Data Mining
for the Masses
8
was there a standard method of collection? What do the various columns and rows of data mean?
Are there acronyms or abbreviations that are unknown or unclear? You may need to do some
research in the Data Preparation phase of your data mining activities. Sometimes you will need to
meet with subject matter experts in various departments to unravel where certain data came from,
how they were collected, and how they have been coded and stored. It is critically important that
you verify the accuracy and reliability of the data as well. The old adage “It’s better than nothing”
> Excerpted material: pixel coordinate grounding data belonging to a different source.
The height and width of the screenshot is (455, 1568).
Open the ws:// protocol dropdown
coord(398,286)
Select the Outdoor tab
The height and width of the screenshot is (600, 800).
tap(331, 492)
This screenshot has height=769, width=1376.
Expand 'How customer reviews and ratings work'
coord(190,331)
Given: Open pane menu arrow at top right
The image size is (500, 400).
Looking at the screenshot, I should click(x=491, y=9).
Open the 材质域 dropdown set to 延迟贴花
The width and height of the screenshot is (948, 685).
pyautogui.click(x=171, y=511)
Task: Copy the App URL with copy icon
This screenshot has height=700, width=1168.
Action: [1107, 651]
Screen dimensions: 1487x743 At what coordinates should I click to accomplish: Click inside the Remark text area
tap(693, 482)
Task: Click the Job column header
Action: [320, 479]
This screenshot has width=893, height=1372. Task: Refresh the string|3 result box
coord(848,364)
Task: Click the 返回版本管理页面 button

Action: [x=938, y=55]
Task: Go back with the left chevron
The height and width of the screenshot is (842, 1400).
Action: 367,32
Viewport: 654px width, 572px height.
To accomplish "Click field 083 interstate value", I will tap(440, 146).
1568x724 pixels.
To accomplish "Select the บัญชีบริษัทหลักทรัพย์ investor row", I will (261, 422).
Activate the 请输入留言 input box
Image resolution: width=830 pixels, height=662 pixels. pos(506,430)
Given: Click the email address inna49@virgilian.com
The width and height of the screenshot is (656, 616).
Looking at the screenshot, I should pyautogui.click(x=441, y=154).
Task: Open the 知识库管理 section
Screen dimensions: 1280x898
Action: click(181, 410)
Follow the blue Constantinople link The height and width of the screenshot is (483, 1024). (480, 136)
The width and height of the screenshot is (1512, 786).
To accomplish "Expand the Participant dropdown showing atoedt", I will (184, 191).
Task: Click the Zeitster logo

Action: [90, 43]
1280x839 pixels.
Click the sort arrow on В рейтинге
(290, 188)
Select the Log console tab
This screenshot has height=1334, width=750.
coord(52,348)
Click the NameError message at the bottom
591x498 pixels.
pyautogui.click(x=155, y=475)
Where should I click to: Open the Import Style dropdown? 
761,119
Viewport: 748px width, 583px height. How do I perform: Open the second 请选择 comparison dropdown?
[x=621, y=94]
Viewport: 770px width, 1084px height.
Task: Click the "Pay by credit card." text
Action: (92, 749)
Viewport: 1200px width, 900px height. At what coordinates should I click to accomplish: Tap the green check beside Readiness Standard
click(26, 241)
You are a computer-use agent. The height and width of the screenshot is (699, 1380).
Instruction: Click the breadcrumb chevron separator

does not apply in data mining. Inaccurate or incomplete data could be worse than nothing in a
data mining activity, because decisions based upon partial or wrong data are likely to be partial or
wrong decisions. Once you have gathered, identified and understood your data assets, then you
may engage in…
CRISP-DM Step 3: Data Preparation
Data come in many shapes and formats. Some data are numeric, some are in paragraphs of text,
and others are in picture form such as charts, graphs and maps. Some data are anecdotal or
narrative, such as comments on a customer satisfaction survey or the transcript of a witness’s
testimony. Data that aren’t in rows or columns of numbers shouldn’t be dismissed though—
sometimes non-traditional data formats can be the most information rich. We’ll talk in this book
about approaches to formatting data, beginning in Chapter 2. Although rows and columns will be
one of our most common layouts, we’ll also get into text mining where paragraphs can be fed into
RapidMiner and analyzed for patterns as well.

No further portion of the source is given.